Bis Ende Oktober 2017 galt im Privatkonkurs die Verfahrensdauer von sieben Jahren. Für das Erreichen der Restschuldbefreiung im Abschöpfungsverfahren mussten mindestens 10 % der Schulden zurückbezahlt werden (die sogenannte Mindestquote). Durch das Insolvenzrechtsänderungsgesetz trat am 1. November 2017 eine Reform der Insolvenzordnung in Kraft.[2] Hierdurch wurden im Abschöpfungsverfahren die Mindestquote abgeschafft und die Verfahrensdauer auf fünf Jahre verkürzt.

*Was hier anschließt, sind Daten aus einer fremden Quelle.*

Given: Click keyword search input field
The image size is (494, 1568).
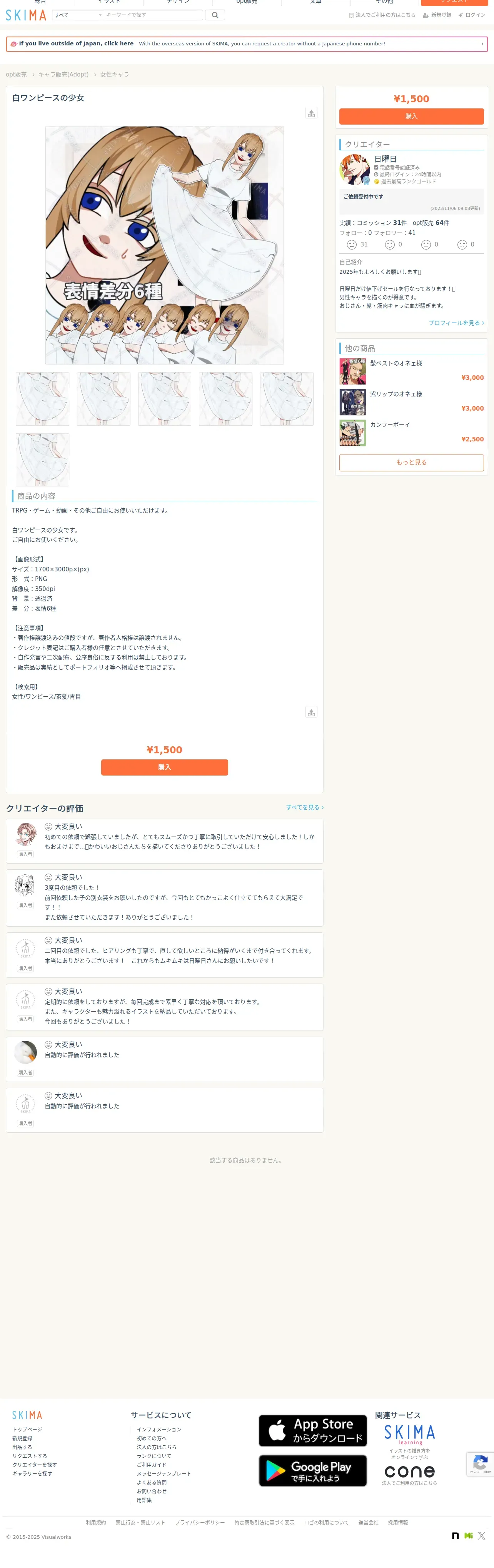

Im Juli 2021 traten zwei Reformen in Kraft, die Schuldeneintreibung und Privatkonkurs betreffen: Mit der Exekutionsrechtsnovelle (GREx)[3] wurde die Exekutionsordnung umfassend reformiert. Die Reform hat zum Ziel, die Effizienz von Exekutionsverfahren zur Hereinbringung offener Forderungen zu steigern und die Schnittstellen zum Insolvenzrecht zu verbessern. Die Novelle ist seit 1. Juli 2021 in Kraft.[4]

Die Insolvenzrechtsnovelle (RIRUG)[5] setzt eine EU-Richtlinie um, die vorschreibt, dass sich Selbstständige innerhalb von drei Jahren entschulden können. Die Möglichkeit dazu wird grundsätzlich auch Privatpersonen, die Schulden haben, gegeben. Für diese ist die Verkürzung auf drei Jahre Entschuldungsdauer allerdings bis 2026 befristet. Die Novelle ist seit 17. Juli 2021 in Kraft.[6]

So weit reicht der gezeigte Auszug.